There's a clear link between clutter and obesity.

Clutter is exhausting and it drains your energy, which can make you feel hopeless and apathetic about everything, including exercise or a healthy diet.  Researchers at UCLA found that women who live in cluttered homes have elevated levels of the stress hormone cortisol.  Excess cortisol causes increased insulin, which causes weight gain.

If I can't find my athletic shoes, I'm not going to take that brisk walk to the park.  If my kitchen counter is cluttered with piles of mail, unwashed dishes, condiment bottles, boxes of cereal, and a row of a dozen cookbooks, I don't have room to chop vegetables or soak a pot of beans.  When I'm that overwhelmed, it's too easy to grab junk food for a hit of quick energy, or turn to takeout because I can't face the work that needs to be done before I can even start to cook dinner.

Walsh says he knew his clients would feel more positive and capable once they decluttered their homes.  What he didn't realize was that "filling your life with stuff you can't possibly use or want doesn't stop at the front door.  Clutter invades every aspect of your life."  Clearing the detritus brings freedom and a sense of control, and this new mindset sometimes results in weight loss, as well.

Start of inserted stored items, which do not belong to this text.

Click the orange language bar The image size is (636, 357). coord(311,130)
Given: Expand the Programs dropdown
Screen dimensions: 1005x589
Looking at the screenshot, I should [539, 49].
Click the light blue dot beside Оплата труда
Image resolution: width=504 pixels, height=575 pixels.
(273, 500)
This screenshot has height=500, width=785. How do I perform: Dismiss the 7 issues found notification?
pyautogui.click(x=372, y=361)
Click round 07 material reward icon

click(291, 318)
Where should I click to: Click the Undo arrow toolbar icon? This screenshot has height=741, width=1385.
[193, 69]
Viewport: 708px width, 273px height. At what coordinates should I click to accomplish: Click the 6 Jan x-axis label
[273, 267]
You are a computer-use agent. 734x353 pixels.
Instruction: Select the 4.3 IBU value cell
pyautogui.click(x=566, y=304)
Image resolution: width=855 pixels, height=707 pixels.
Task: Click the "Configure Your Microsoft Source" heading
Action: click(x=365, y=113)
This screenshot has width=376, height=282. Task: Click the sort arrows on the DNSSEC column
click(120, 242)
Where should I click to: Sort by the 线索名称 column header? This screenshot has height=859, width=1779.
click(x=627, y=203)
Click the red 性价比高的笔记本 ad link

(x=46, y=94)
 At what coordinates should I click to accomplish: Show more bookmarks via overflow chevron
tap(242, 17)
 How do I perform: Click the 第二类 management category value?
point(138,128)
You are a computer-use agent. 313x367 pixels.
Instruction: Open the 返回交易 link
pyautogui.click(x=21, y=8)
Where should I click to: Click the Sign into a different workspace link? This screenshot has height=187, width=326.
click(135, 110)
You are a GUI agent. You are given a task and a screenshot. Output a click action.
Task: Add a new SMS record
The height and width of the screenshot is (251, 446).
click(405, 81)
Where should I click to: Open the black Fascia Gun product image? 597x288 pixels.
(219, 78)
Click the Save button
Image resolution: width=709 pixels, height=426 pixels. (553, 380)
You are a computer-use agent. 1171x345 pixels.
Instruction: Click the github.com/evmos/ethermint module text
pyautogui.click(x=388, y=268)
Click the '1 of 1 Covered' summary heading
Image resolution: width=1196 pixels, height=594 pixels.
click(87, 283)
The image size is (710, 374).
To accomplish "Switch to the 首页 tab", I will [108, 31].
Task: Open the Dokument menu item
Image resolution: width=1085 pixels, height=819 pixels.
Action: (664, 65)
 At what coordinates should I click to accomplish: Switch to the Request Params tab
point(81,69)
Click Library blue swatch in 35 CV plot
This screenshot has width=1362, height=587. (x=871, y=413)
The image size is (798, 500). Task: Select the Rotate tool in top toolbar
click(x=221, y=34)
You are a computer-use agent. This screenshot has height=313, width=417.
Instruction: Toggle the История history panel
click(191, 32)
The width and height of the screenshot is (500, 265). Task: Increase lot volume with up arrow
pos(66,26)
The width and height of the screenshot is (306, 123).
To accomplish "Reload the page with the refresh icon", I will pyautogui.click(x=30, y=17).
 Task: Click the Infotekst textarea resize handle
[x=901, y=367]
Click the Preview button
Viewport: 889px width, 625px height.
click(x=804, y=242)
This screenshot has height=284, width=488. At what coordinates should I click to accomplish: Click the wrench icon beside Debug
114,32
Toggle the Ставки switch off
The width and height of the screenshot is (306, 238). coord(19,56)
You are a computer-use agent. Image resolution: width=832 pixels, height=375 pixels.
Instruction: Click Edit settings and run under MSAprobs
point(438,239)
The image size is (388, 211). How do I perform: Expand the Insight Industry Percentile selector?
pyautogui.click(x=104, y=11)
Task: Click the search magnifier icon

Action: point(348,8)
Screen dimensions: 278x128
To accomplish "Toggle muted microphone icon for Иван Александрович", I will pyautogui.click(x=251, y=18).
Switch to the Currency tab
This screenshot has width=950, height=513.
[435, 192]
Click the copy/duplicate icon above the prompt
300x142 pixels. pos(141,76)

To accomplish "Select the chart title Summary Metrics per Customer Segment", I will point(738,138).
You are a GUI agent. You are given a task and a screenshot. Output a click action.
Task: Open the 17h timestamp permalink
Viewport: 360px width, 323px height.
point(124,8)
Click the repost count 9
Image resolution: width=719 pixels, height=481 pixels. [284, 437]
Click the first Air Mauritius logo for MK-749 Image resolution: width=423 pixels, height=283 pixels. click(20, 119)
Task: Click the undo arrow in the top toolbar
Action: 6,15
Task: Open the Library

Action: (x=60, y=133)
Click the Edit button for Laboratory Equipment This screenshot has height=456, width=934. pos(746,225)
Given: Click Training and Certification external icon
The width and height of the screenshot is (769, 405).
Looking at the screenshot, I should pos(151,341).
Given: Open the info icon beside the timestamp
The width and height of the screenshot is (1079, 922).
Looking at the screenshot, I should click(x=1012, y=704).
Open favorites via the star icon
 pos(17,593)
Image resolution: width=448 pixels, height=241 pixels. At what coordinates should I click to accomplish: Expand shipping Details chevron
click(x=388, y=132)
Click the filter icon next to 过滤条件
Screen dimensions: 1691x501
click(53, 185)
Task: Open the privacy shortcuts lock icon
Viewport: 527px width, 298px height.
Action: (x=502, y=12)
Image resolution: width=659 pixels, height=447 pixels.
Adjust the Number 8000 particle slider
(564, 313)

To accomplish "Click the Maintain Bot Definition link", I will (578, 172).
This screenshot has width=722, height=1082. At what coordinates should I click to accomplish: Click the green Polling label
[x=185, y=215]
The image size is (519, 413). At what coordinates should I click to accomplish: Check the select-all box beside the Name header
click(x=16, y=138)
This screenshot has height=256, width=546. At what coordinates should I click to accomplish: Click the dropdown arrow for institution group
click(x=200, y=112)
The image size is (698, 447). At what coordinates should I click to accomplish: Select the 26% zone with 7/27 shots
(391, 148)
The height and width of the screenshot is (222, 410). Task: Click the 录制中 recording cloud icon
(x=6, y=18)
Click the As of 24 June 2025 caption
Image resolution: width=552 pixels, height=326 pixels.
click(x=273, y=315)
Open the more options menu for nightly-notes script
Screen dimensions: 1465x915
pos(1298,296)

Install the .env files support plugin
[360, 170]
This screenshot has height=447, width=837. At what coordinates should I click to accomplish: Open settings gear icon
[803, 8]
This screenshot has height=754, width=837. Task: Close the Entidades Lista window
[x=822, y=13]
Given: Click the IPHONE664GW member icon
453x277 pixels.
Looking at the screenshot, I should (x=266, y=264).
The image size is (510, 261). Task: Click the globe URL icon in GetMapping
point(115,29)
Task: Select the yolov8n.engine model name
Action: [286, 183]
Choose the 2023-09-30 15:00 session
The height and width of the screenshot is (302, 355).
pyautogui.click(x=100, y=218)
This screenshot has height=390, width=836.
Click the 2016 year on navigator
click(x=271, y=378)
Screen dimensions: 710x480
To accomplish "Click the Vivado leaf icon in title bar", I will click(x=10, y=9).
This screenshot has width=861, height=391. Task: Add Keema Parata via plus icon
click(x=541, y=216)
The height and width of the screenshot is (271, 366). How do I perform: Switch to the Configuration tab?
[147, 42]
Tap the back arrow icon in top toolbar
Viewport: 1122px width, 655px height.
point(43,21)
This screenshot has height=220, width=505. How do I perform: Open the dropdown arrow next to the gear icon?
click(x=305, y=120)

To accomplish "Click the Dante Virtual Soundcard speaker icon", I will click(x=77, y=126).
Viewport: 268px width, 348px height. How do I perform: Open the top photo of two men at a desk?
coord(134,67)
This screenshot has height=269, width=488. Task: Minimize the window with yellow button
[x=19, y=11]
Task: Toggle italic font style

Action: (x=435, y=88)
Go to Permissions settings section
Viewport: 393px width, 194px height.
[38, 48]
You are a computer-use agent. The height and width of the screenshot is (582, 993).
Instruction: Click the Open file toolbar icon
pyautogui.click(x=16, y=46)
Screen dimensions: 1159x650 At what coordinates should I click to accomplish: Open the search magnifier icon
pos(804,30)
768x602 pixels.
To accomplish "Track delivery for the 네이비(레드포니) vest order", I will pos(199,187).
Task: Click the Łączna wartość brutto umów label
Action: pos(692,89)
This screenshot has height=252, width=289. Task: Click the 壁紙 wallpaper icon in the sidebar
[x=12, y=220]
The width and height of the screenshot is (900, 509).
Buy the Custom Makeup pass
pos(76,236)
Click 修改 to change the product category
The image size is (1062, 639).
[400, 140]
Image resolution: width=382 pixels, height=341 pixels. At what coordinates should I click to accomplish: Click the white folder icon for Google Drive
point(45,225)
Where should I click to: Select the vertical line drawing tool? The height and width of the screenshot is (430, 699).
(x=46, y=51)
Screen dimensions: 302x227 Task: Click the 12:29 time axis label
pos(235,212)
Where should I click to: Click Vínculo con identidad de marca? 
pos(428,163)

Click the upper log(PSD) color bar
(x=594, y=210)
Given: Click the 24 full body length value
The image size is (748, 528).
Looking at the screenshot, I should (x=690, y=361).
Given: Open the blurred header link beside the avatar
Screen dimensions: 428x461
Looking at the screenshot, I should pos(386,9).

Marie Kondo, international best-selling author of The Life-Changing Magic of Tidying Up, has written that "when we reduce what we own and essentially 'detox' our house, it has a detox effect on our bodies as well."  

Decluttering could be the jumpstart we need.

Minimalism helps us choose what's valuable and discard what's in the way.  It's about clearing away the unloved and unnecessary so we can start over with the stuff that matters.  

In the same way, healthy eating isn't really about "going on a diet" – it's about removing the junk so we can be nourished by the good stuff.  If clutter "invades every aspect of your life," as Walsh tells us, then decluttering could also influence your life in multiple ways.  

When you gain control of your home and your schedule, you might also gain control of eating and exercise.